Environnement : Le CO2 augmente, et alors

Sans que cela soit une surprise, des experts ont annoncé que la production de CO2 n’a jamais été aussi importante en 2010. La crise est passée et l’industrie repart. Mais faut-il s’alarmer pour autant de cet indicateur?

Comme pour l’automobile, on se focalise uniquement sur le cas du CO2 comme si c’était le seul responsable de tous les maux de la planète. Le CO2 que la végétation devrait absorber, le CO2 responsable de l’effet de serre… Oui, le CO2 est un des principaux gaz à effet de serre d’origine humaine. Mais, c’est faire abstraction de bien d’autres polluants issus directement ou indirectement de l’activité humaine.

  • Le méthane : Il absorbe 23 fois plus de rayonnement que le CO2. L’activité d’élevage bovin représente plus de 16% des émissions, tandis que les décharges, les fuites dans la production d’énergie fossile représentent près de 20% chacune. Il faut ajouter à cela que l’activité bactérienne productrice de méthane augmente avec la température.
  • Les gaz fluorés tels que CFC, CF4, freon …: Ils détruisent à la fois la couche d’ozone mais aussi augmentent l’effet de serre. Leur grande espérance de vie dans l’atmosphère fait que les diminutions des émissions n’aurant des impacts visibles que dans 50 à 100 ans. Remplacés pars les HFC qui ne dégradent pas la couche d’Ozone, le problème reste entier car les HFC ont un impact sur l’effet de serre. Avec l’augmentation des climatisations, le problème est inquiétant . Leur impact est 2800 fois supérieur à celui du CO2 pour la même quantité, leur contribution actuelle étant entre 1 et 3%.
  • Le protoxyde d’azote : Il est 298 fois plus nocif que le CO2 à quantité égale. Il est produit notamment par la fertilisation azotée des sols dans l’agriculture (76% en France) et la combustion de matières organiques.
  • La Vapeur d’eau : Elle contribue à l’effet de serre. Elle est autant issue de l’activité industrielle que de l’utilisation de climatisations. Cela représente 60 % des gaz à effet de serre.
  • On le voit, le CO2 est loin d’être le gaz le plus important dans le réchauffement climatique et le plus critique dans l’avenir. Et il n’y a pas que le réchauffement climatique dans les problèmes de pollution de la planète non plus. C’est donc pour masquer le reste que l’on se focalise sur ce seul gaz.
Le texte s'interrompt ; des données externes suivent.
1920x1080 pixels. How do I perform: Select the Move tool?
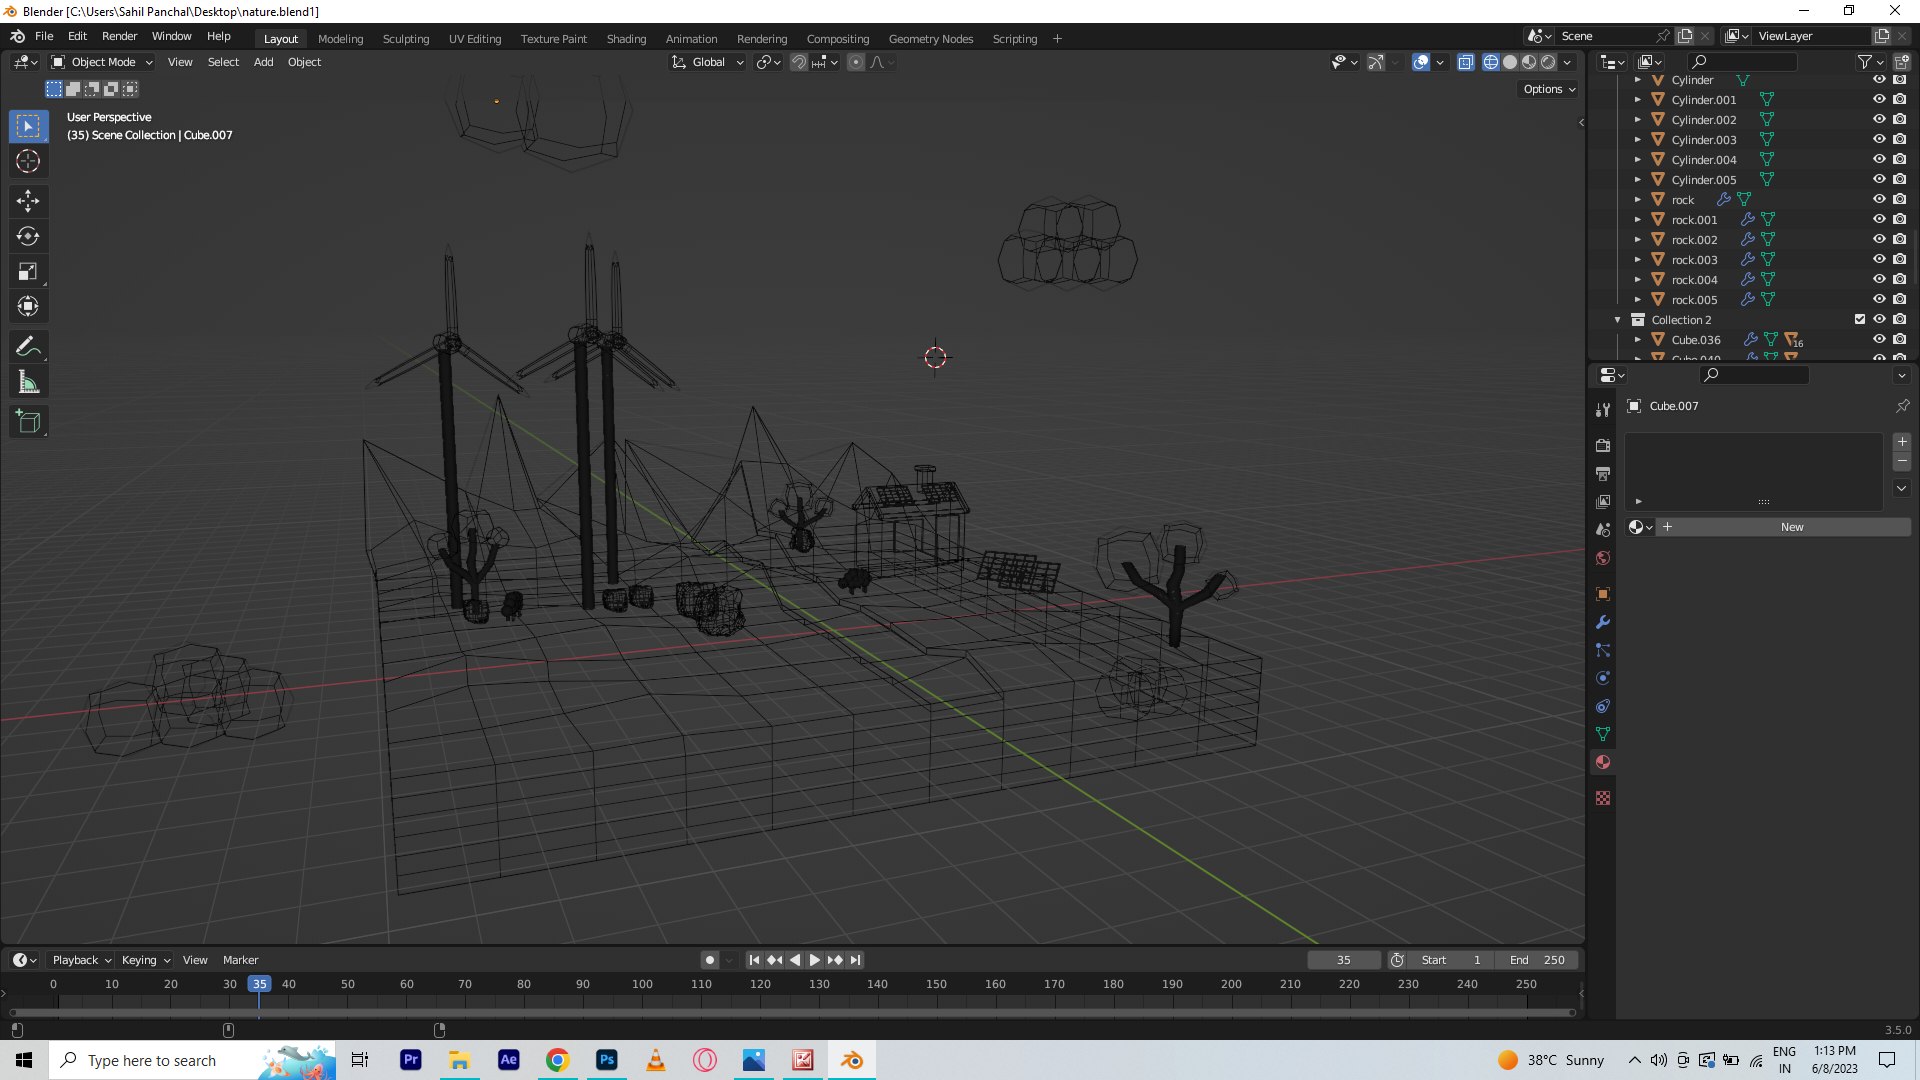[x=28, y=201]
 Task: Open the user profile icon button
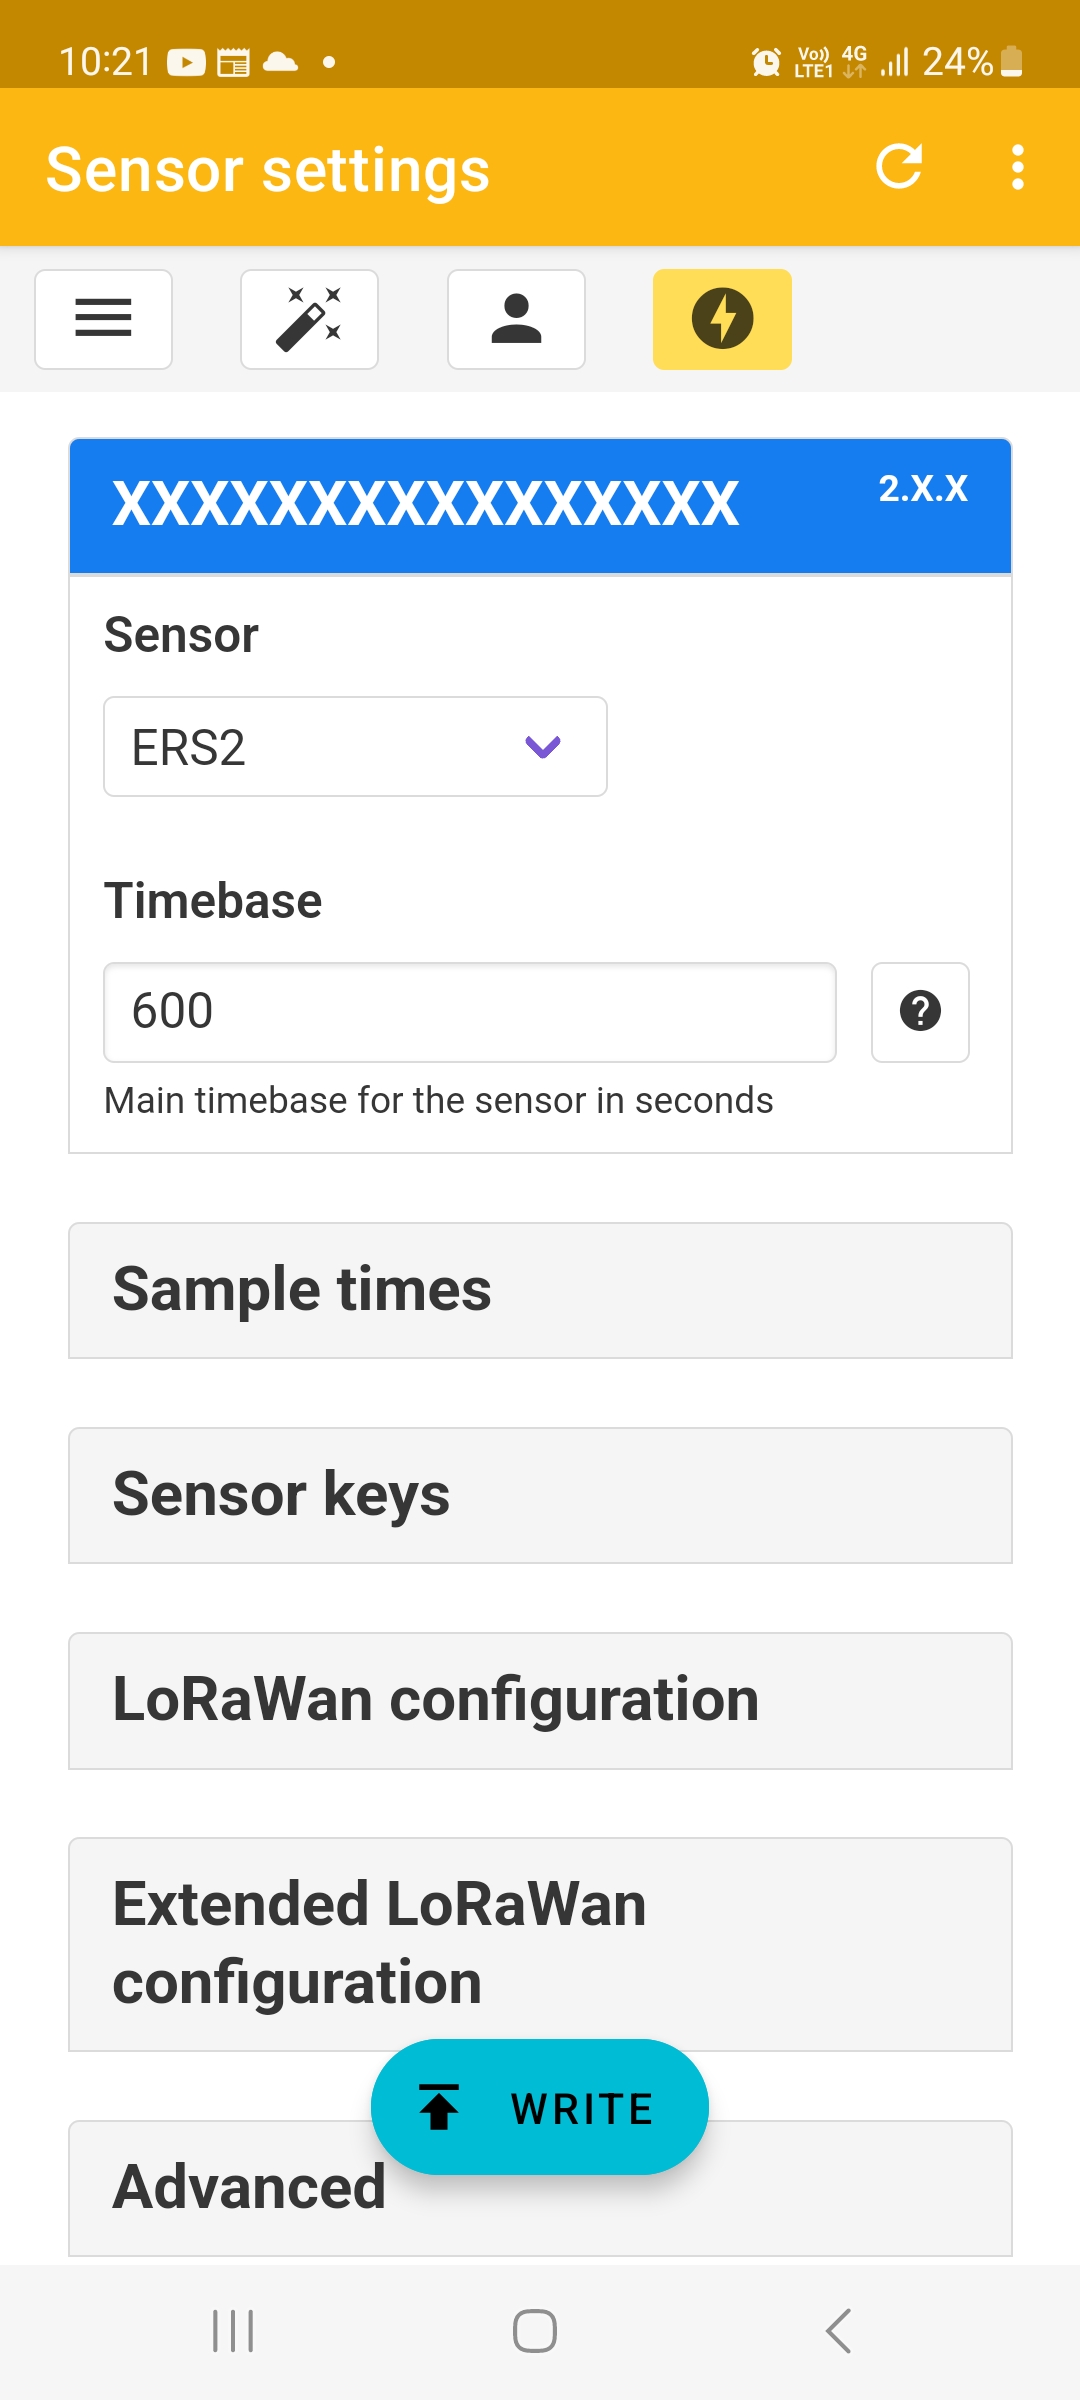[516, 319]
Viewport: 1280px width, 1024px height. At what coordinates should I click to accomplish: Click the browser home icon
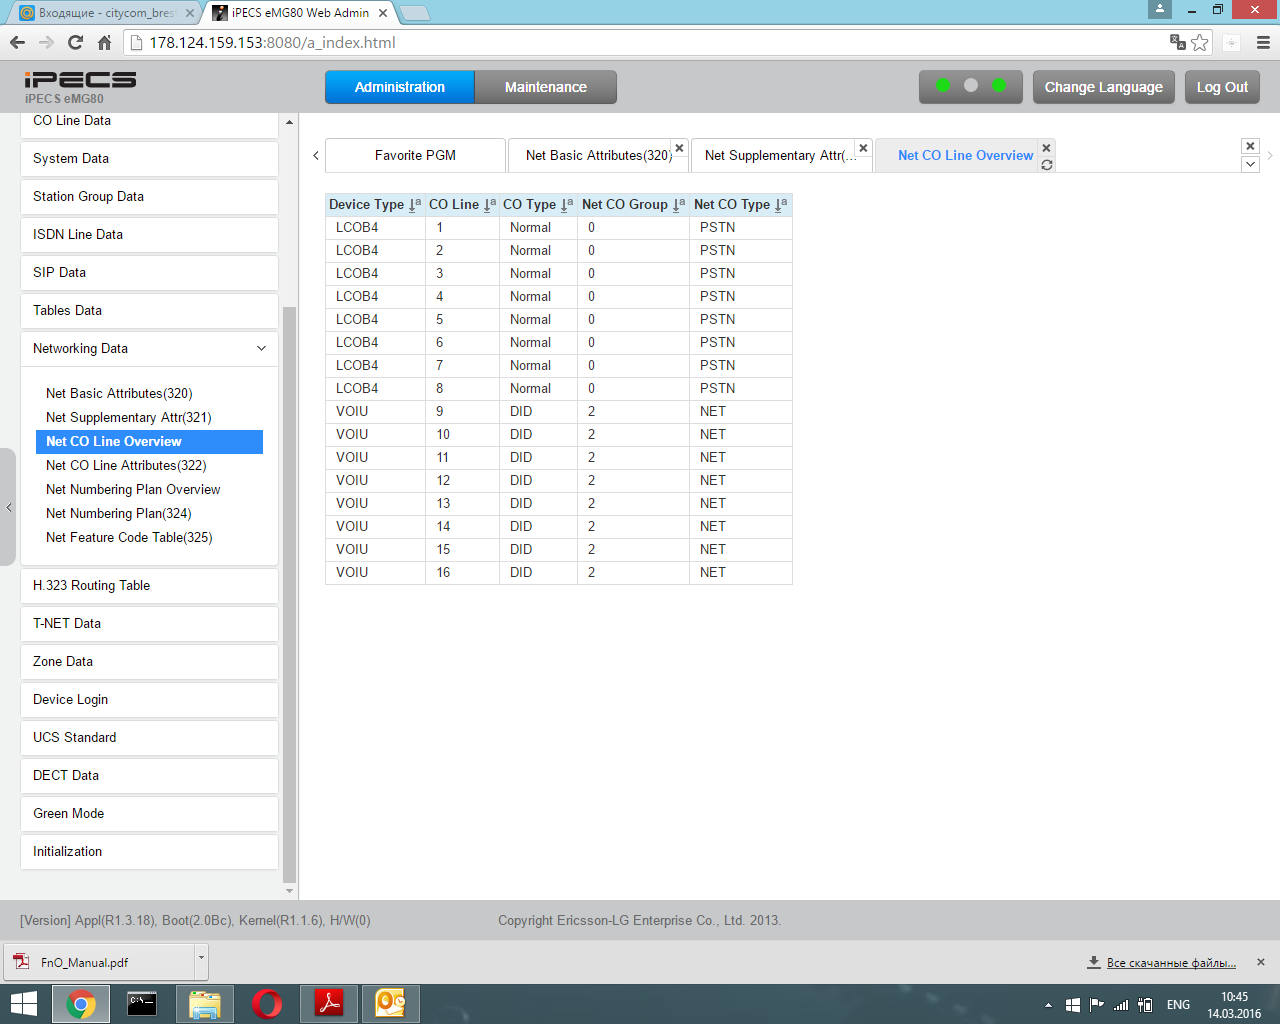104,42
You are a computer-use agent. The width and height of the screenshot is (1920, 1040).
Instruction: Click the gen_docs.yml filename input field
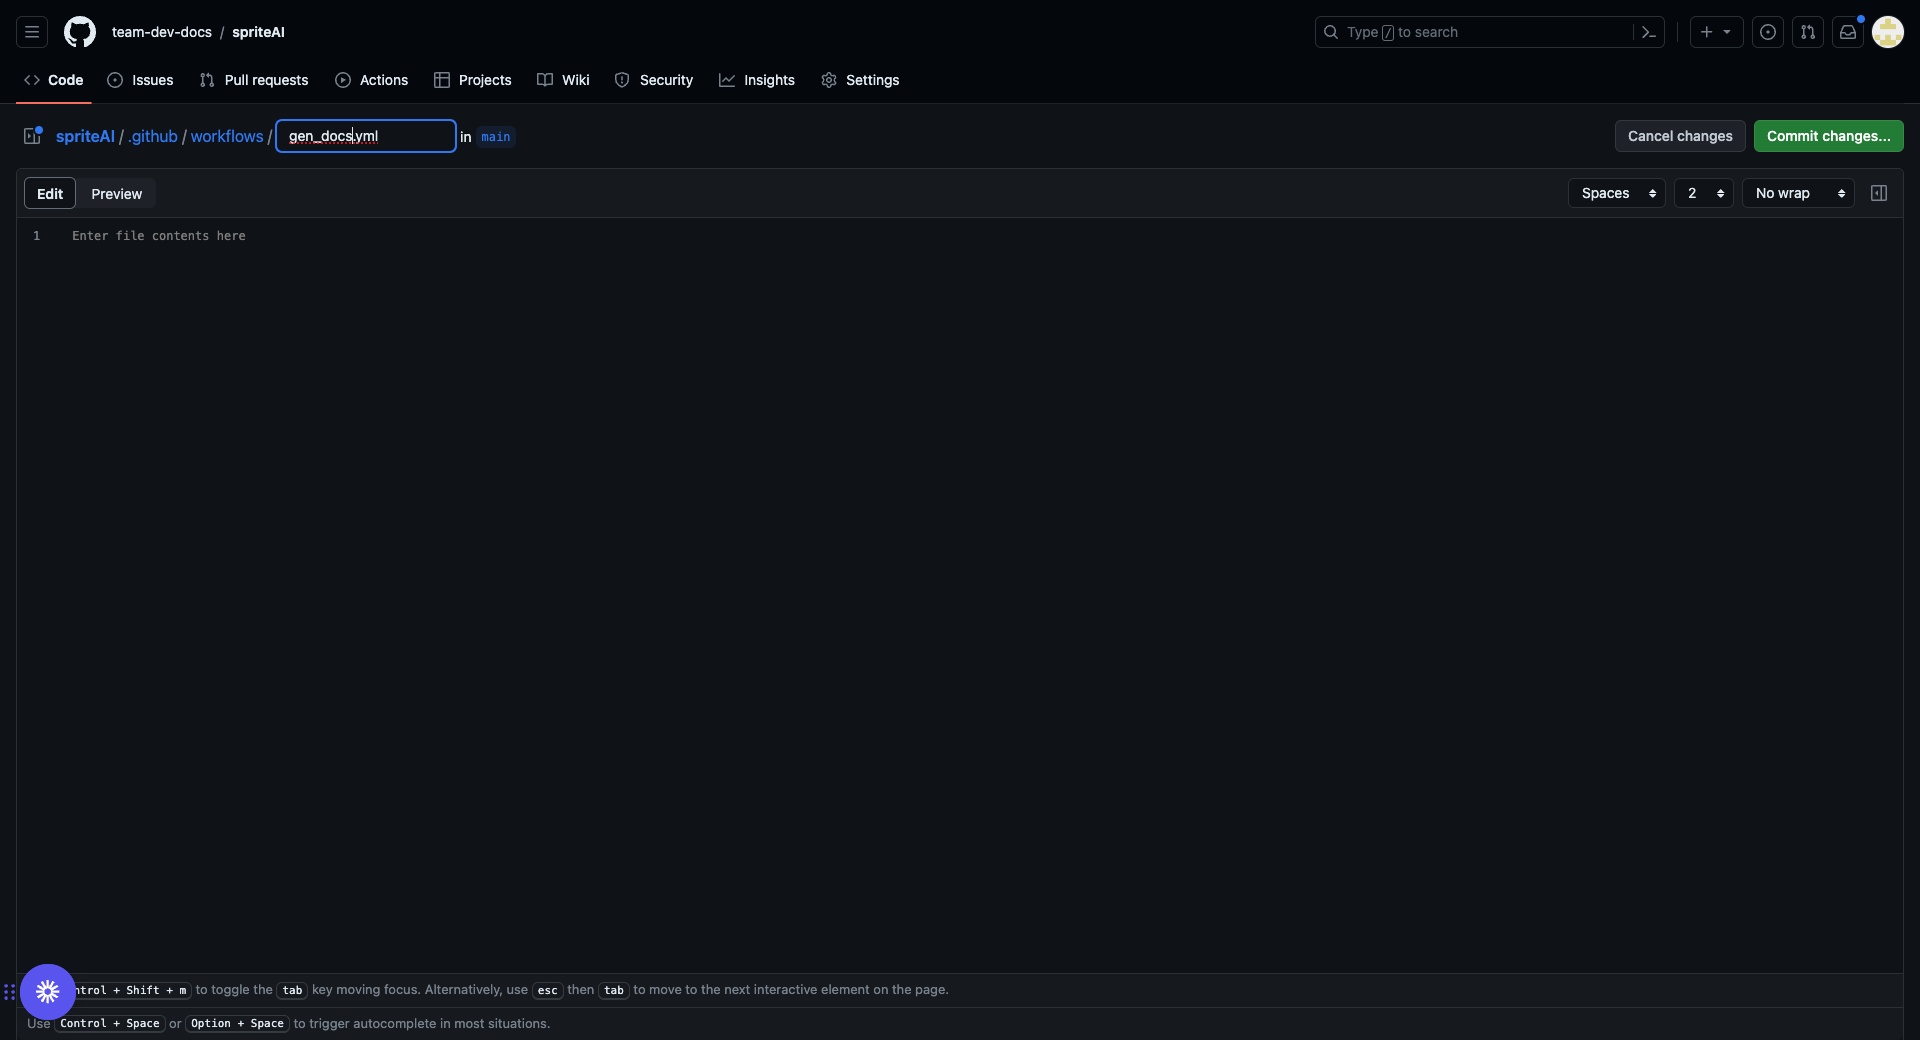pos(366,136)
    D’autre part, après les accords de Kyoto, le protocole qui en est issu prévoit l’instauration d’un marché du carbone. Il s’agit en fait d’acheter et de vendre le droit d’émettre du carbone. Les taux d’émission sont négociés par phase (période d’années). Cela aboutit à un prix de la tonne de carbone dans une bourse d’échange. Théoriquement, les entreprises dépassant le quota achètent des droits à celles ne les dépassant pas. Sur le marché européen, le prix de la tonne de CO2 a baissé de moitié avec ce système, rendant le droit de polluer d’autant plus accessible (toutefois le prix a tendance à remonter sur les derniers mois). Cette spéculation plus quelques fraudes limitent l’efficacité de ce système auxquels les pays les plus pollueurs n’ont pas encore adhéré au niveau mondial. (voir par exemple cet article).

    Alors oui, le CO2 augmente mais rien n’est fait concrètement pour en limiter son impact et surtout on en oublie toutes les autres sources de pollution dont l’impact grandit bien plus vite que le CO2.